Heirs of the Blade (23 page)

Read Heirs of the Blade Online

Authors: Adrian Tchaikovsky

Tags: #Fiction, #Fantasy, #Epic, #Science Fiction, #Action & Adventure

‘Our first condition is a pardon,’ the halfbreed announced, ‘for the Colonel-Auxillian.’

Angved choked, loud enough to draw all eyes towards him.
But he’s dead!
he wanted to shout. The Colonel-Auxillian was the only man to bear a rank that they had invented specifically for him, for he was the genius halfbreed who had captured cities for the Empire in a dozen ingenious ways before falling victim to his own devices at Szar. The master artificer, Colonel-Auxillian Dariandrephos, was most certainly dead – except that his name was revived by Engineering Corps rumour-mongers almost every tenday, and recently more and more of those murmurings had also mentioned the Iron Glove. Angved would rather that creature was dead, but he sensed relief in the way that Lien stood.

So the genius outweighs the man’s tainted blood, the arrogance, the apparent desertion and betrayal?
Angved considered. Those Consortium artificers guesting with the Glove must have been extremely impressed.

Colonel Lien glanced aside, seeking guidance from the shadows. ‘Dariandrephos wishes to return to the Empire?’

‘He wants the air cleared, no more than that. We’re happy there in our workshops in Chasme, thank you,’ the halfbreed stated flatly. ‘A public pardon, retirement with honours, and no reason for any Rekef man or ambitious Slave Corps officer to get ideas about him. Unambiguous and exact, just as we artificers like it.’

‘It may not be out of the question,’ Lien hedged, before another voice took the initiative.

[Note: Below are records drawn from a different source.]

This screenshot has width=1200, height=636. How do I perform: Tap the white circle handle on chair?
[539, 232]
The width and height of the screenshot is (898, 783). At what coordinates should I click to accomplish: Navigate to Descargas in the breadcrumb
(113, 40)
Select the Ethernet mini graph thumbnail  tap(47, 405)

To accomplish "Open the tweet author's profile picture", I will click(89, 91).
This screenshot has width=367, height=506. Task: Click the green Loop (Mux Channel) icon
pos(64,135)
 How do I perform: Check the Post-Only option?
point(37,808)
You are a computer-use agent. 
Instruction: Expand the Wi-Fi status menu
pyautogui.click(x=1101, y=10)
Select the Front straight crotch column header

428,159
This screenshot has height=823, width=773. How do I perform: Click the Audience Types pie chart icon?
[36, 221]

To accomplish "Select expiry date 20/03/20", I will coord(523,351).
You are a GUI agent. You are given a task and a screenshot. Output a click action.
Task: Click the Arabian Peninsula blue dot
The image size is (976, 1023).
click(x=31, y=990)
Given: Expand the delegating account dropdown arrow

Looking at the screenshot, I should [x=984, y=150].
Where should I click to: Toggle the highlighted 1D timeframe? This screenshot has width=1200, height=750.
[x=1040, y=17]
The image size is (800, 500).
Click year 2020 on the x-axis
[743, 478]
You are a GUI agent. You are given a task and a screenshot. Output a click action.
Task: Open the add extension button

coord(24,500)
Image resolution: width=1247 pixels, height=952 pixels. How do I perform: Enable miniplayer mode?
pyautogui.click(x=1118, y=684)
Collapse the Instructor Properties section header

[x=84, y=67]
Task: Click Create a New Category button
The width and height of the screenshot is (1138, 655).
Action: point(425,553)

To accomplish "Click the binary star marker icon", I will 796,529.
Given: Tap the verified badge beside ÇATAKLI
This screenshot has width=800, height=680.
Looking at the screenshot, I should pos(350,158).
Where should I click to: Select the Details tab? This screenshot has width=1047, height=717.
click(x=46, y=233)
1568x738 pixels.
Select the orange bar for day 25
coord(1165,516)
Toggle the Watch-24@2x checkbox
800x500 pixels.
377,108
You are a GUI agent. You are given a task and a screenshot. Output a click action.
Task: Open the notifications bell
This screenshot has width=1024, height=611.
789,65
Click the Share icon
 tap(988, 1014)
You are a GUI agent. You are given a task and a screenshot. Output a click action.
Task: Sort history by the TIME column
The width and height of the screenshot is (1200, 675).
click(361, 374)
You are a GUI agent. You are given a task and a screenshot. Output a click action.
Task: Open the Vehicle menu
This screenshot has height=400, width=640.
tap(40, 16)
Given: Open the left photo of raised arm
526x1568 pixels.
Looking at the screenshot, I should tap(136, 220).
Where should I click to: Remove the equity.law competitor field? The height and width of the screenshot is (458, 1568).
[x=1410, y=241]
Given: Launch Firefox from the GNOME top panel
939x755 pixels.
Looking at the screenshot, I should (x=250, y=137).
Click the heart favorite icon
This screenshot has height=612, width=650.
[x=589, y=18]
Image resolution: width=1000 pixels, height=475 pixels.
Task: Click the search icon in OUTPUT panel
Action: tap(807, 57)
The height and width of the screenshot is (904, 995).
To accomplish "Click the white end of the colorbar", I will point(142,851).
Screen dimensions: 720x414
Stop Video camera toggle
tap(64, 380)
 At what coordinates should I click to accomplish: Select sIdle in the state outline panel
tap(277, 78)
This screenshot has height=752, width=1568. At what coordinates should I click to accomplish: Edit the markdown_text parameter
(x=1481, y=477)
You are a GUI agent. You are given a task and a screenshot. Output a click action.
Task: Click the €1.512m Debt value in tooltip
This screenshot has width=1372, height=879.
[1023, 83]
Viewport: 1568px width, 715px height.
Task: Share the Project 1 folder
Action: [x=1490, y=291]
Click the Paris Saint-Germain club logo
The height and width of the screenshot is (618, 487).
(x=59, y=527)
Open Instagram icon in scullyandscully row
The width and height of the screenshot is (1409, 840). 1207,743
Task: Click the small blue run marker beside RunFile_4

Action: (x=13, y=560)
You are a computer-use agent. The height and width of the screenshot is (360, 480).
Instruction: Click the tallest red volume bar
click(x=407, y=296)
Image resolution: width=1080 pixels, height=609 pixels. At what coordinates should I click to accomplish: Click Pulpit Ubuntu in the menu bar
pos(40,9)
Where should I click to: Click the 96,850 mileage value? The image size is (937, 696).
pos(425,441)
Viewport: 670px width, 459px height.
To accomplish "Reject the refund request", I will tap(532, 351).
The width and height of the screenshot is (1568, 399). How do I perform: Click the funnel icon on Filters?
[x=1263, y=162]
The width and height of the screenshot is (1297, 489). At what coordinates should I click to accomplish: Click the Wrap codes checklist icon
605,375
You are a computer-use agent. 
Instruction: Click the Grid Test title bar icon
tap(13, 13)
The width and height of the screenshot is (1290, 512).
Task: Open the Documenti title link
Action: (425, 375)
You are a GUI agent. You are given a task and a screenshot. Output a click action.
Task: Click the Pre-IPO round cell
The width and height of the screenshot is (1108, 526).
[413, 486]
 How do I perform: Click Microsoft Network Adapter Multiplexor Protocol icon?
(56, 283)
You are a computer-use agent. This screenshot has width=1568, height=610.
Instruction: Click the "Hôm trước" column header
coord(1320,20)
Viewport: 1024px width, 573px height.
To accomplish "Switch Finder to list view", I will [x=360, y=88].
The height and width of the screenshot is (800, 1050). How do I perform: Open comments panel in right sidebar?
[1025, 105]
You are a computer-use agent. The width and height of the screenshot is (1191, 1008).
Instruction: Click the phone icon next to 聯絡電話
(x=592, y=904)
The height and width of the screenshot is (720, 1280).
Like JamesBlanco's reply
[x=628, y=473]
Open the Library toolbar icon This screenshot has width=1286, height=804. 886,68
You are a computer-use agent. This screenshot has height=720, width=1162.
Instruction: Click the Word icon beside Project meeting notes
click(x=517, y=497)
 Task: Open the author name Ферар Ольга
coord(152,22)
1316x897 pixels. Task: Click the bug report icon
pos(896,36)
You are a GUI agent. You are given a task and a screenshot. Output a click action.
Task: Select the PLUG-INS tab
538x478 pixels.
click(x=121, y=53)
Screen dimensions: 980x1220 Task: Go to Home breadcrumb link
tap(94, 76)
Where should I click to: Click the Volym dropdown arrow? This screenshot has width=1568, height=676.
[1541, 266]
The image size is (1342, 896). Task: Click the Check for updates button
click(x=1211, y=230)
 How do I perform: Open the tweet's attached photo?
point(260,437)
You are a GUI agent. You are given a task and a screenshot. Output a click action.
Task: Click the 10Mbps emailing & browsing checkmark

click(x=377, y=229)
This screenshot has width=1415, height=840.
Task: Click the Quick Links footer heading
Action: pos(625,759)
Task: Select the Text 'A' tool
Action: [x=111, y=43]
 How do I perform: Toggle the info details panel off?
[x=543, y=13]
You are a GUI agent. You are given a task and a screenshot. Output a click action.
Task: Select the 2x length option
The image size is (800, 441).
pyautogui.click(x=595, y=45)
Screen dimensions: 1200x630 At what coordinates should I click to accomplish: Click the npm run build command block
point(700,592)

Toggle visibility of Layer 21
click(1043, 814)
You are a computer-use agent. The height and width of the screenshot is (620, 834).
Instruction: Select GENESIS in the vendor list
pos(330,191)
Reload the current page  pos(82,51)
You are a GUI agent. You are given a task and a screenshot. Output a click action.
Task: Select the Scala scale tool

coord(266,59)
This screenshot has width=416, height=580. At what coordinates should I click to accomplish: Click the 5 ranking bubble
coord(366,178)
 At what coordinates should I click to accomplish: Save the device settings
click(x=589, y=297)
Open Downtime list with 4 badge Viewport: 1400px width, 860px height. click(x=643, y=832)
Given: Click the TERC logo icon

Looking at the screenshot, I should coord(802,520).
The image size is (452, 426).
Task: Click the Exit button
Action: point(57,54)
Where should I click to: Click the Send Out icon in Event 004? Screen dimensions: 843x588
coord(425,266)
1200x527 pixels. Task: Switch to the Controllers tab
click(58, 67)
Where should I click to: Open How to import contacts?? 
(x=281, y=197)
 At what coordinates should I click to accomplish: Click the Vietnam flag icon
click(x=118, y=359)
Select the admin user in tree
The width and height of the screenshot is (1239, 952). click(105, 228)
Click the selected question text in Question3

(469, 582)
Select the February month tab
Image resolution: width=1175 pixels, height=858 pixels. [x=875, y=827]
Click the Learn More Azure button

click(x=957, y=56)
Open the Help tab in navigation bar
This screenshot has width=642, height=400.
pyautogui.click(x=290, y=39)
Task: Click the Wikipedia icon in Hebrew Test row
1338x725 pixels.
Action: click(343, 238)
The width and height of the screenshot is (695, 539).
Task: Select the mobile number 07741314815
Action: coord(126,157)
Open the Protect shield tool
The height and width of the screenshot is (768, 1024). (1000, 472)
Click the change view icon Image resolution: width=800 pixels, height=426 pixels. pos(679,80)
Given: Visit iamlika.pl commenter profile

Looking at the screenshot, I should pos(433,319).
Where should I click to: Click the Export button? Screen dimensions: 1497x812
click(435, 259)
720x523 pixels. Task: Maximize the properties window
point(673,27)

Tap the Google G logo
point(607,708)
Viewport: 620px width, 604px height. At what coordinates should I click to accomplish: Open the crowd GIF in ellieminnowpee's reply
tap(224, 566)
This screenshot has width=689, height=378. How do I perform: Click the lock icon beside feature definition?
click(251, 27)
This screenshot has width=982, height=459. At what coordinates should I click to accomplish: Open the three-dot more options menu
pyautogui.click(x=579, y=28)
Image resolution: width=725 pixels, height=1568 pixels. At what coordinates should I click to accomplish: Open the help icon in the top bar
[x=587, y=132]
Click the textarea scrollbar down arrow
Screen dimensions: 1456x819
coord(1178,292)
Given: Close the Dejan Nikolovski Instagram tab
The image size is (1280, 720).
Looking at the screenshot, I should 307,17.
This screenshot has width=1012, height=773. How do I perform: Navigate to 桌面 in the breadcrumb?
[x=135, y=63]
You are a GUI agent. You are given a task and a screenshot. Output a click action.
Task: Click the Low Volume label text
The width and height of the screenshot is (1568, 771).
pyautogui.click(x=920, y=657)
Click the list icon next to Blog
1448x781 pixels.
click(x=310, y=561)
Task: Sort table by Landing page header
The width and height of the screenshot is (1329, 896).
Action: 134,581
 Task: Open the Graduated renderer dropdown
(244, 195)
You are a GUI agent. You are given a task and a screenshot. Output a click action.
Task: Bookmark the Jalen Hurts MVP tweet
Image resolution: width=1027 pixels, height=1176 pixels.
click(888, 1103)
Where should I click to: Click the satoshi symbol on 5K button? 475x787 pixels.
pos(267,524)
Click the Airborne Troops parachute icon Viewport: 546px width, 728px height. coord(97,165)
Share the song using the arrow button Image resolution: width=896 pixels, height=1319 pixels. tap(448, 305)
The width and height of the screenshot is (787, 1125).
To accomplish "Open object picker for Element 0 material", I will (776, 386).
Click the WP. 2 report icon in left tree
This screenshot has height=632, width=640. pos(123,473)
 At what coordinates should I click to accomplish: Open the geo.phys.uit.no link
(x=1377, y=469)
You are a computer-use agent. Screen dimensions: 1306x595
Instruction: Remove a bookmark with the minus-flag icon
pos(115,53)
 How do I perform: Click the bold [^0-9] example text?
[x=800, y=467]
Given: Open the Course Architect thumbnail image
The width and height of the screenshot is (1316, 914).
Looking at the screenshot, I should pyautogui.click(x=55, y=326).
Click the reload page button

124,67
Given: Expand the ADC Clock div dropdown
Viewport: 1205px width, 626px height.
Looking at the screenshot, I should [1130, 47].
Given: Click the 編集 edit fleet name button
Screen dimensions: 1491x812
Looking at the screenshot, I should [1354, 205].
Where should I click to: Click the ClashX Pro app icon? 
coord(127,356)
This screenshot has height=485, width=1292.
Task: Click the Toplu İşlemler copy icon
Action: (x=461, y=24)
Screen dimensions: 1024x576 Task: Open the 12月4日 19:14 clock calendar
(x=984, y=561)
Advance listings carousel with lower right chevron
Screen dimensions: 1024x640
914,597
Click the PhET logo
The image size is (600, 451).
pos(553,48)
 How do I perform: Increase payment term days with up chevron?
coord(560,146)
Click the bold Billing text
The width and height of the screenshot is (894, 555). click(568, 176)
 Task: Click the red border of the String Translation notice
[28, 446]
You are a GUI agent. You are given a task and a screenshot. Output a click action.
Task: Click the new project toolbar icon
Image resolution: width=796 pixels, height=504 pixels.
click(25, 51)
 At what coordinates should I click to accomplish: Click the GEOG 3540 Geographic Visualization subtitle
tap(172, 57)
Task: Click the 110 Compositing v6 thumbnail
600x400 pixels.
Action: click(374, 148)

‘Of course, a pardon. The Empire can hardly reach agreements with those still considered deserters and criminals, after all.’ The new voice was a woman’s, and it echoed with peculiar impact between the carved walls of the Scriptora. There was the softest shuffle of footsteps and the speaker stepped into view, although later Angved was never sure quite where she had emerged from. The same went for her escort, a pair of armoured Mantis-kinden with the steel claws of their killing gauntlets very much in evidence. Everyone went absolutely still and silent, as she stepped into their midst – even Lien, who had plainly known she was watching.

It’s her!
Angved had never seen the Empress before, yet he had no doubt whatsoever that this was really the mistress of the Wasp-kinden, the last scion of her Imperial bloodline. Where her youth and beauty had once made her seem vulnerable, she seemed to be gathering some invisible strength from the stone walls and endless hieroglyphs, growing in stature without ever growing taller, each footfall resounding with a thunder just outside hearing. Here, in this ancient, torchlit hall, even the shadows seemed to throng at her beck and call, and Angved felt her physical presence almost like a blow. In that moment he would have done anything for her, obey any command, fall on a blade for love of her. The next morning, such memories of this meeting would horrify and shame him, and all the more so because the chains forged this night would bind him also in sunlight. The thought of turning against this woman would be like a knife point pricking at his eye, making him wince away at the very notion.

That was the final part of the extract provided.